• [YANG HARUS DILAKUKAN 1]
Periksa apakah setiap pernyataan berikut sesuai dengan teks tentang kritik razia kendaraan di Kota Bima, lalu jawab ya atau tidak beserta kutipan persis kata-kata teks yang menjadi penentunya. (a) Kritik itu disampaikan oleh Ketua GMi, Iwan Setiawan. (b) Menurut Iwan Setiawan, petugas harus memilih lokasi jalan yang lurus. (c) Razia yang dikritik dilakukan di jalan lurus di tengah kota.
• [YANG HARUS DILAKUKAN 2]
Sebutkan semua ketentuan bagi pelaksanaan razia yang disampaikan Iwan Setiawan dalam teks tentang kritik razia kendaraan di Kota Bima.
• [YANG HARUS DILAKUKAN 3]
Lanjutkan teks tentang kritik razia kendaraan di Kota Bima, mulai setelah kalimat terakhirnya.

• [TEKS YANG DIBERIKAN]

Diimbau Tetapkan Aturan Jelas dan Perhatikan Dampak Pelaksanaan Tugas
KOTA BIMA, NUSA TENGGARA BARAT – Ketua Organisasi Masyarakat Indonesia (GMi) Iwan Setiawan mengeluarkan kritik terhadap pelaksanaan razia kendaraan yang dilakukan oleh Unit Lalu Lintas dan Kecelakaan Lalu Lintas (Laka Lantas) Polres Bima Kota. Kritiknya menyasar pelaksanaan razia di lokasi pegunungan yang memiliki 2 pasang tikungan berurutan, yang dinilai tidak sesuai dengan peraturan dan berpotensi membahayakan pengguna jalan.
"Sesuai aturan yang telah ditetapkan, razia tidak boleh dilakukan di jalan tikungan, apalagi di lokasi dengan 2 pasang tikungan berurutan di daerah pegunungan. Petugas harus memilih lokasi jalan yang lurus agar mudah terlihat oleh pengguna jalan. Selain itu, setiap kegiatan razia juga wajib memasang plat identifikasi dan menggunakan seragam warna sesuai SOP razia gabungan. Dampak dari pelaksanaan razia di lokasi seperti ini sangat berbahaya – pengendara yang baru melewati tikungan pertama bisa tiba-tiba menemukan titik razia saat memasuki tikungan kedua, yang berpotensi menyebabkan tabrakan atau kecelakaan akibat manuver mendadak di medan yang curam dan licin," ujar Iwan Setiawan dalam keterangannya.

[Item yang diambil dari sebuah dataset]
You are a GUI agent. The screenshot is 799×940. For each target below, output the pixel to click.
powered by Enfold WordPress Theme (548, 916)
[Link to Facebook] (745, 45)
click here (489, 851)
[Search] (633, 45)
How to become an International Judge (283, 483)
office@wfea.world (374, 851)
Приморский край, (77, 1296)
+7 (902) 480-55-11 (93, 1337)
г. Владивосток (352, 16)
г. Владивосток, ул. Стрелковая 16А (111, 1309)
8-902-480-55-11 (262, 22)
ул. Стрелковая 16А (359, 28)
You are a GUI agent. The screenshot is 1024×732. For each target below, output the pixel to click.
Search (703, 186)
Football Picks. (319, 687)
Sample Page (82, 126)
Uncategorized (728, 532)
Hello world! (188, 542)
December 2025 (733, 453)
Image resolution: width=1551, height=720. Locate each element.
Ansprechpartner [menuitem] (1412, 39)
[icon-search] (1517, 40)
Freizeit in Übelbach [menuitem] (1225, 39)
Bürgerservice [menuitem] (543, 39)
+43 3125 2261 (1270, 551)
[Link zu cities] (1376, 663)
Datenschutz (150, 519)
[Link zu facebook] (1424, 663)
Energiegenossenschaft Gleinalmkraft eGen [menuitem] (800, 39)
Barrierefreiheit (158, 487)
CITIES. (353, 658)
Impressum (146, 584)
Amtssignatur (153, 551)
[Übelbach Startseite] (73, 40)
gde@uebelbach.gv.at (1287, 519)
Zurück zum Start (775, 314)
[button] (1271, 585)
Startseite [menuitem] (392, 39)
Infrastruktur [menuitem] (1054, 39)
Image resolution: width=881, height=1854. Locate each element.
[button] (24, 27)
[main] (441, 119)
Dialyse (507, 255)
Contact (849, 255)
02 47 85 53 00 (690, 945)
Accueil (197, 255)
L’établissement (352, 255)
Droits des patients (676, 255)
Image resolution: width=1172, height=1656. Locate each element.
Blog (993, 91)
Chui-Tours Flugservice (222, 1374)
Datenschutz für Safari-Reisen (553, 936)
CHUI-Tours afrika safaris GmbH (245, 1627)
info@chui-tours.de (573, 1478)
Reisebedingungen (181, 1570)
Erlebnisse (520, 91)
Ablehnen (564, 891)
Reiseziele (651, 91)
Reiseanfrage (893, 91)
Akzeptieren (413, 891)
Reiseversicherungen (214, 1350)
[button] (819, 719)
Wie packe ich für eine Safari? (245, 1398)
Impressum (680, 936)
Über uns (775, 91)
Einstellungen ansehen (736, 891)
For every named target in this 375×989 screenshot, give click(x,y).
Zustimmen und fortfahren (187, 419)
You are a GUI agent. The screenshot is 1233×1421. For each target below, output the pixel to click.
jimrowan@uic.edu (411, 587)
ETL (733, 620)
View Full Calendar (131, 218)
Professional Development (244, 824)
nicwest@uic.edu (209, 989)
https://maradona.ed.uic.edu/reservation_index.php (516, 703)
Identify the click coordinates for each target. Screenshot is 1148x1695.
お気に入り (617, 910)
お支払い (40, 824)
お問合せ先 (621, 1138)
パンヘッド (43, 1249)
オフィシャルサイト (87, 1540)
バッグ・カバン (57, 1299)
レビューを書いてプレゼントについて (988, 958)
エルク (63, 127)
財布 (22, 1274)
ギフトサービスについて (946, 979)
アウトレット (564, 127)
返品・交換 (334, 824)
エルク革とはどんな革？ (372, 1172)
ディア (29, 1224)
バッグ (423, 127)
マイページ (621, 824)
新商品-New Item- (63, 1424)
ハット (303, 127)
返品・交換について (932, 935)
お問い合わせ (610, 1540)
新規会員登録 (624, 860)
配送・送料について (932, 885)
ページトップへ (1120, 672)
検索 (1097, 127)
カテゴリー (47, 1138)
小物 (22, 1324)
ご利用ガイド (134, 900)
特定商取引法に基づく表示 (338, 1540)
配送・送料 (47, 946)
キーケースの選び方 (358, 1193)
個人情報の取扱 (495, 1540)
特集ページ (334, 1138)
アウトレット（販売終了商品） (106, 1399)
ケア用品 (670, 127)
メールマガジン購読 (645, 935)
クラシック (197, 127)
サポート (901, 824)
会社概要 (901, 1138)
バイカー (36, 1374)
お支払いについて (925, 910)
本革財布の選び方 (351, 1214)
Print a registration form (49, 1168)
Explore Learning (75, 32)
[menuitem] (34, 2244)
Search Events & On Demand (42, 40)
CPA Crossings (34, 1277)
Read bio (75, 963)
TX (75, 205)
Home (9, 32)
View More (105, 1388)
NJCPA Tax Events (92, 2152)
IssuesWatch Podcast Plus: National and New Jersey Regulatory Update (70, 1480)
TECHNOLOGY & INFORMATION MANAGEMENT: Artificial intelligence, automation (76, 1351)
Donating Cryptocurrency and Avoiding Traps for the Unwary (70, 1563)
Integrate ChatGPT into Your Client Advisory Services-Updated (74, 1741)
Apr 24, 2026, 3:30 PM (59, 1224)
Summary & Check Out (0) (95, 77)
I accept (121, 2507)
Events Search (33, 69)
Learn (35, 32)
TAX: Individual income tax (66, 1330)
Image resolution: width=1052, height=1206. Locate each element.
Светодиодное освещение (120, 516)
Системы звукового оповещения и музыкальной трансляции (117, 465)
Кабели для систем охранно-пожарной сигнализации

• [KOTAK JAWABAN 1]
(a) Ya: "Ketua Organisasi Masyarakat Indonesia (GMi) Iwan Setiawan mengeluarkan kritik terhadap pelaksanaan razia kendaraan"
(b) Ya: "Petugas harus memilih lokasi jalan yang lurus agar mudah terlihat oleh pengguna jalan."
(c) Tidak: "Kritiknya menyasar pelaksanaan razia di lokasi pegunungan yang memiliki 2 pasang tikungan berurutan"

• [KOTAK JAWABAN 2]
1. Razia tidak boleh dilakukan di jalan tikungan, apalagi di lokasi dengan 2 pasang tikungan berurutan di daerah pegunungan.
2. Petugas harus memilih lokasi jalan yang lurus agar mudah terlihat oleh pengguna jalan.
3. Setiap kegiatan razia wajib memasang plat identifikasi.
4. Petugas razia wajib menggunakan seragam warna sesuai SOP razia gabungan.

• [KOTAK JAWABAN 3]
Ia menambahkan bahwa selama razia berlangsung di lokasi tersebut, ditemukan beberapa kendaraan bermotor yang secara kasat mata terlihat tidak memiliki spion serta kelengkapan standar lainnya, namun dibiarkan lewat tanpa tindakan tegas. "Hal ini jelas merupakan masalah yang perlu mendapatkan perhatian serius. Dampaknya adalah masyarakat akan merasa tidak adil dan cenderung mengabaikan peraturan lalu lintas, terutama di wilayah pegunungan yang sudah memiliki risiko kecelakaan yang lebih tinggi," tegasnya.
Iwan menegaskan bahwa kritik ini disampaikan bukan untuk menghambat tugas petugas, melainkan agar seluruh pihak yang menjalankan razia dapat melaksanakan tugas sesuai dengan prosedur yang telah ditetapkan. Perlu ditetapkan aturan khusus mengenai pemilihan lokasi razia di daerah pegunungan, termasuk larangan ketat untuk melakukan razia di area dengan lebih dari satu tikungan berurutan, serta sanksi bagi petugas yang tidak mematuhi ketentuan tersebut.
"Semoga dengan penetapan aturan yang jelas dan pemahaman terhadap dampaknya, teman-teman petugas dapat menjalankan tugas secara benar dan aman. Dampak positif yang diharapkan adalah penurunan angka kecelakaan lalu lintas di wilayah pegunungan dan peningkatan kesadaran masyarakat akan pentingnya kelengkapan kendaraan serta mematuhi peraturan di medan yang menantang," pungkasnya.
Unit Lalu Lintas Polres Bima Kota sebagai bagian dari Kepolisian Resor Kota Bima memiliki tugas utama mengatur lalu lintas, menekan pelanggaran, dan mengedukasi masyarakat. Pelaksanaan razia yang sesuai aturan – dengan pemilihan lokasi yang aman dan mudah terlihat – diharapkan dapat memberikan dampak positif berupa peningkatan ketertiban dan keselamatan di jalan raya Kota Bima, baik di dataran rendah maupun di daerah pegunungan yang memiliki karakteristik medan khusus.